PNG find prompts human migration rethink
By:Julian Swallow
| October-1-2010
49,000-year-old artefacts have been unearthed in PNG, suggesting a rethink of human migration patterns.
The Ivane Valley in PNG, where 49,000 year-old artefacts have been uncovered. (Photo: Glenn Summerhayes and Andrew Fairbairn)
ANCIENT ARTEFACTS UNEARTHED IN the highlands of Papua New Guinea
provide some of the earliest evidence of human settlement of Sahul, the
primordial landmass that once joined Papua New Guinea with Australia.
Charred
nut shells from pandanus trees, fragments of animal bone and the
remains of stone axes were found in the remote Ivane Valley of
south-eastern Papua New Guinea - near the famous Kokoda Track - by a
team led by archaeology Professor Glenn Summerhayes from the University
of Otago, New Zealand.
These artefacts, which have been dated to
between 49,000 and 44,000 years old, may prompt a rethink of the
traditional view that the prehistoric migration of people throughout the
world took place along the coasts.
"This is among the earliest
evidence of human habitation in this part of the world, or indeed any
place outside Africa, India and the Middle East," Glenn told
Australian Geographic.
"Many models for the movements of people argue for a colonisation route
along the coast, arguing that people were pre-adapted to a coastal way
of life...Our evidence shows such a pre-adaptation would have been short
lived as people moved into highland valleys as soon as they got out of
their canoes."
Ivane Valley resident, Paul Lamui, demonstrates how to
use rocks to crack pandanus nuts open - the same method used 49,000
years ago according to excavation evidence in the Ivane Valley of PNG.
(Photo: Andrew Fairbairn)
"Cold, uncompromising place"The team's study is published today in the journal
Science.Professor
Peter Bellwood, an archaeologist at ANU who was not part of the team,
agrees the wealth of evidence found in the Ivane Valley "provides the
first reliable dates for the earliest habitation of the PNG Highlands."
Professor Chris Gosden from the University of Oxford - who writes a related article in the same issue of
Science
- says its unlikely early humans would have lived there permanently as
it was a "cold, difficult and uncompromising place to live at any time
over the past 50,000 years."
Starch grains from yams recovered in
the valley appear to support this, having most likely been transported
there from their natural habitat in the lower elevations closer to the
country's steamy sub-tropical coast.
Highly mobileArchaeologist
Dr Andrew Fairbairn from the University of Queensland, who worked with
Glenn on the research, says this suggests early humans lived in small
nomadic populations that moved up and down the mountains of Papua New
Guinea in search of food.
"They clearly were very mobile.

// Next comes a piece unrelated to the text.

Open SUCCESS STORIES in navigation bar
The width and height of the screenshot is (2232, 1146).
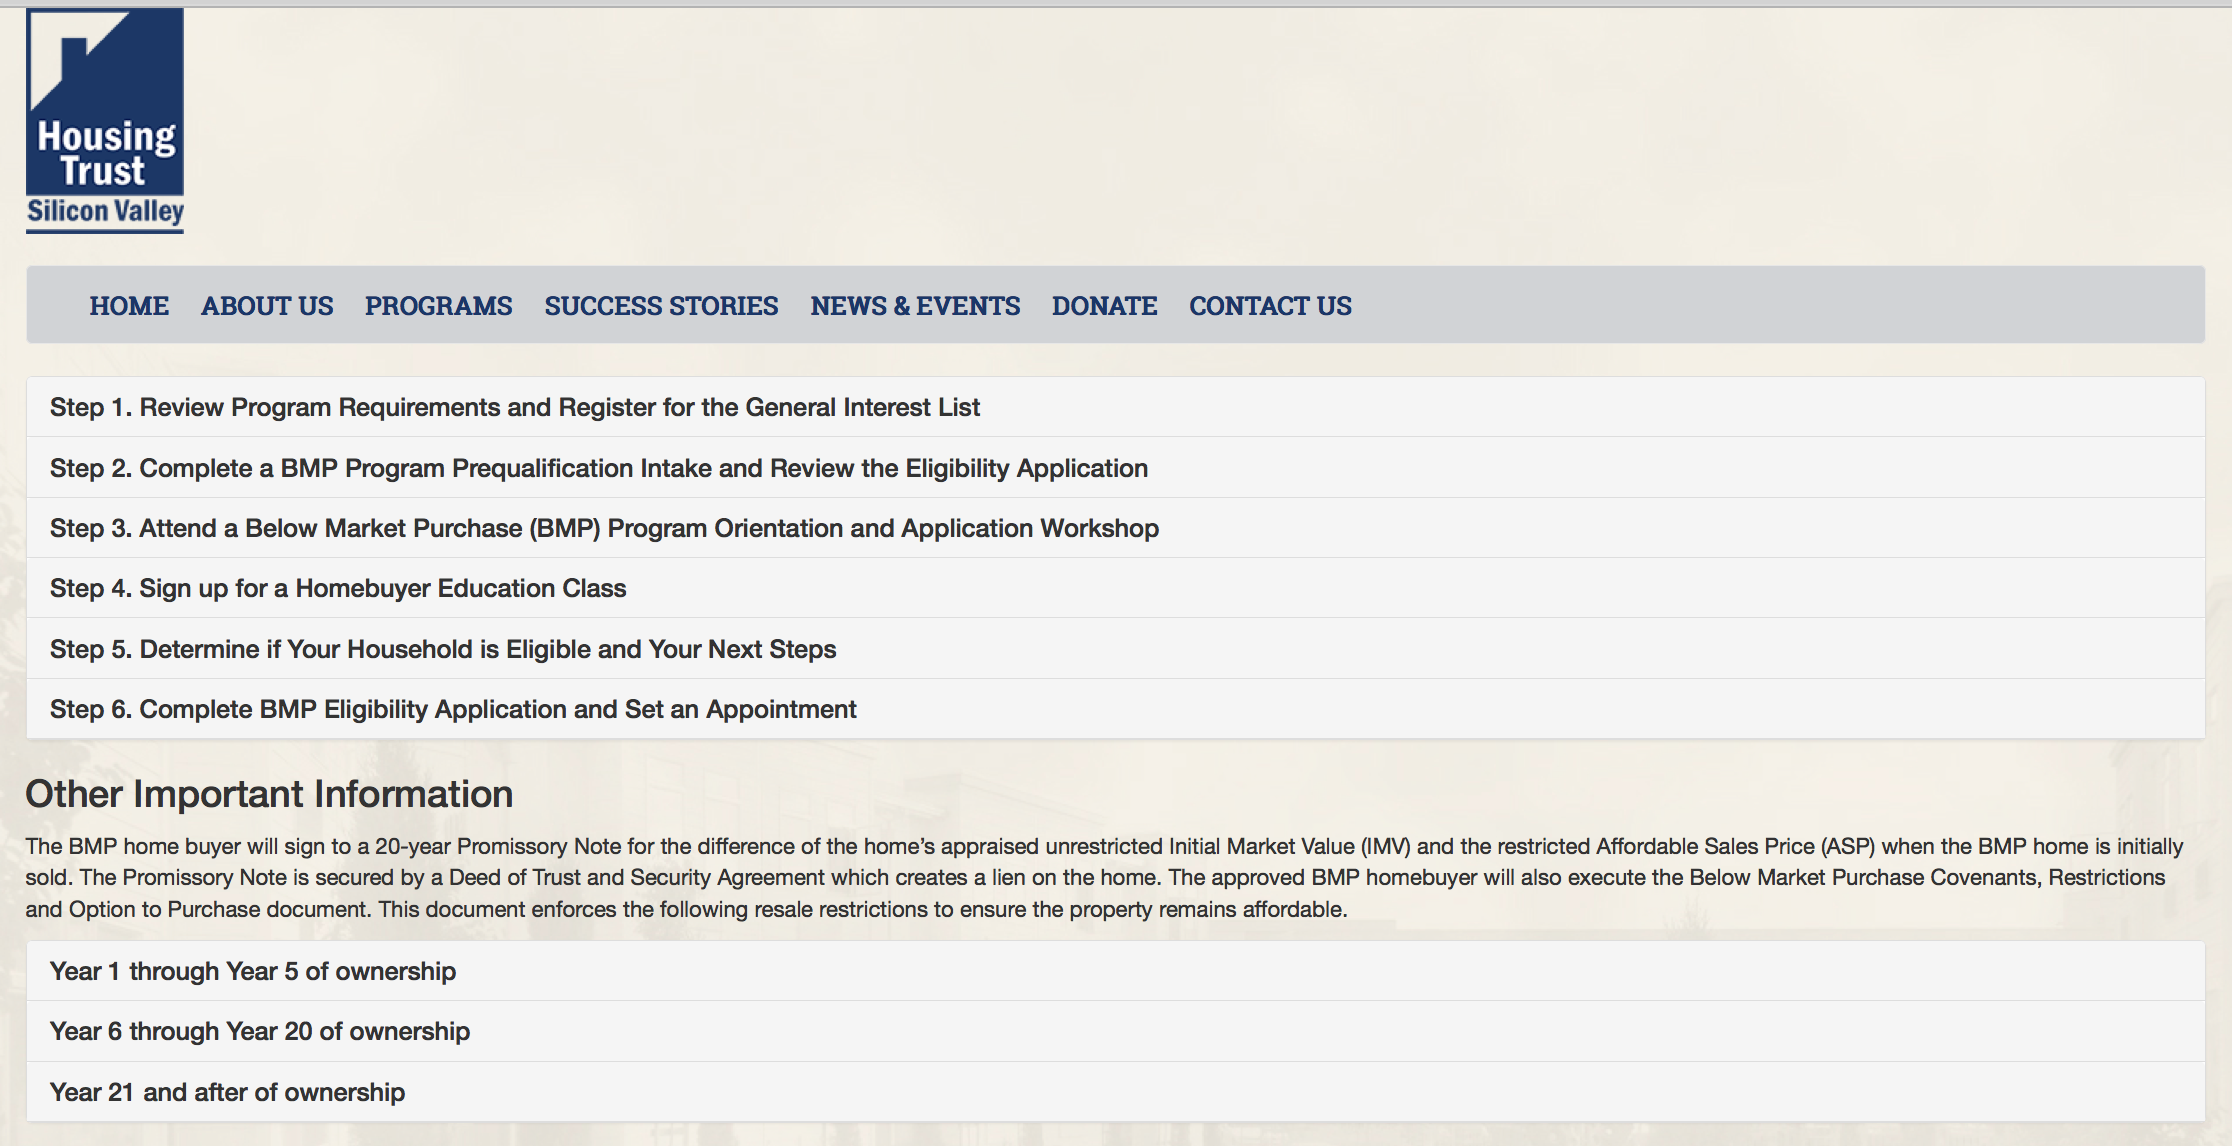661,306
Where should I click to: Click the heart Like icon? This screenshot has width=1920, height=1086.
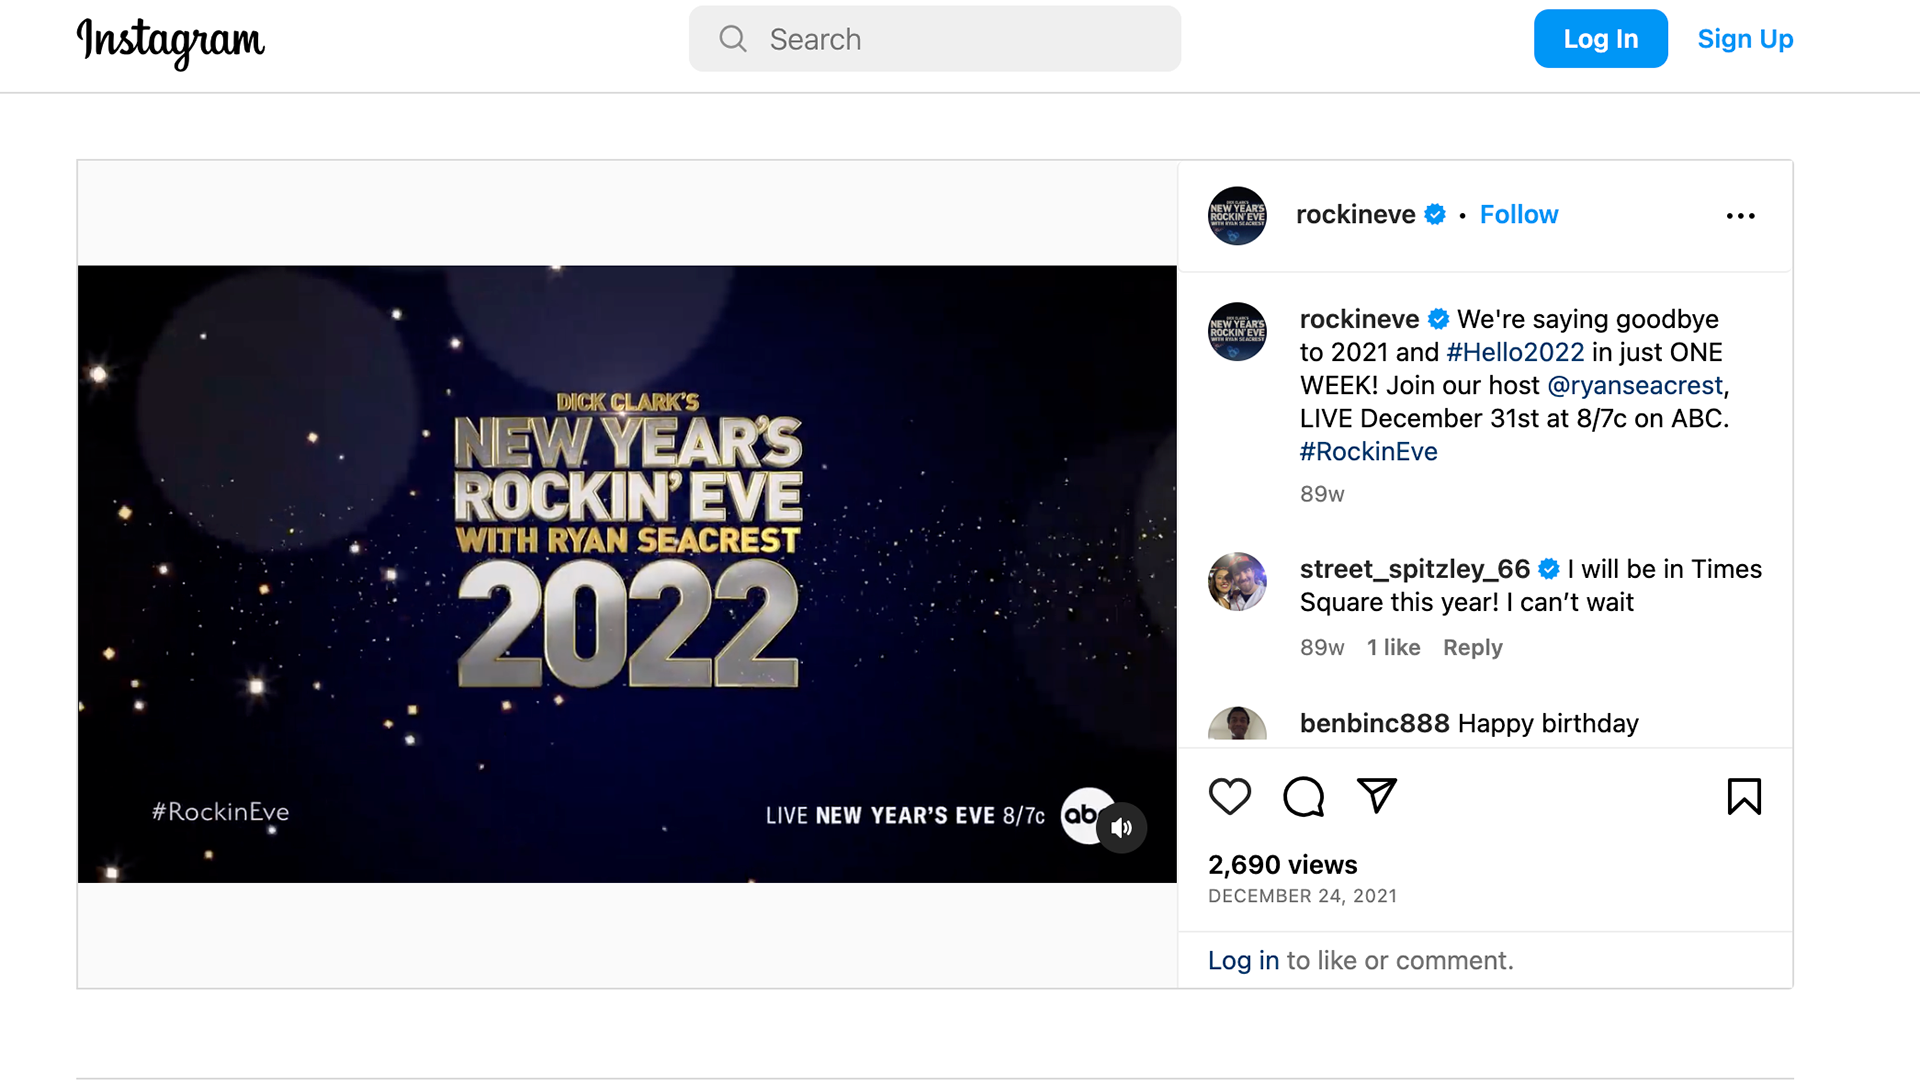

We
assume [they lived in] some form of egalitarian structure, but it's very
difficult to say from the archaeological remains alone. It was a very
cold period in history and these people were both resourceful and
capable to be able to live at this altitude," he says.
Long isolated by water, Sahul is thought to have been colonised via canoe from Southeast Asia sometime after 50,000 years ago. While the Papua New Guinea Highlands was one of the areas first settled by the new arrivals, evidence exists of the presence of these early humans - who are also believed to be the ancestors of the modern Aboriginies - in Australia from around the same time.
While DNA evidence proves this common ancestral link between Australia's Aboriginies and their modern Melanesian cousins, rising sea levels around 8000 years ago seperated the two groups of people, leading to significant subsequent differences.